- What the exercise asks
Here are some entries. Print them exactly as they are.

(Beginning of Information given)

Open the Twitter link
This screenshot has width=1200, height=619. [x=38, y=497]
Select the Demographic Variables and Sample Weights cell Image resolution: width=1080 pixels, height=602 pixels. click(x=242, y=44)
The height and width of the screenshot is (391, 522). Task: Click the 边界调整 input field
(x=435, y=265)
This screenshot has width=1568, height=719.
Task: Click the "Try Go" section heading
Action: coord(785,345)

(End of Information given)

- Response to the task
Open the Twitter link
This screenshot has width=1200, height=619. [x=38, y=497]
Select the Demographic Variables and Sample Weights cell Image resolution: width=1080 pixels, height=602 pixels. click(x=242, y=44)
The height and width of the screenshot is (391, 522). Task: Click the 边界调整 input field
(x=435, y=265)
This screenshot has width=1568, height=719.
Task: Click the "Try Go" section heading
Action: coord(785,345)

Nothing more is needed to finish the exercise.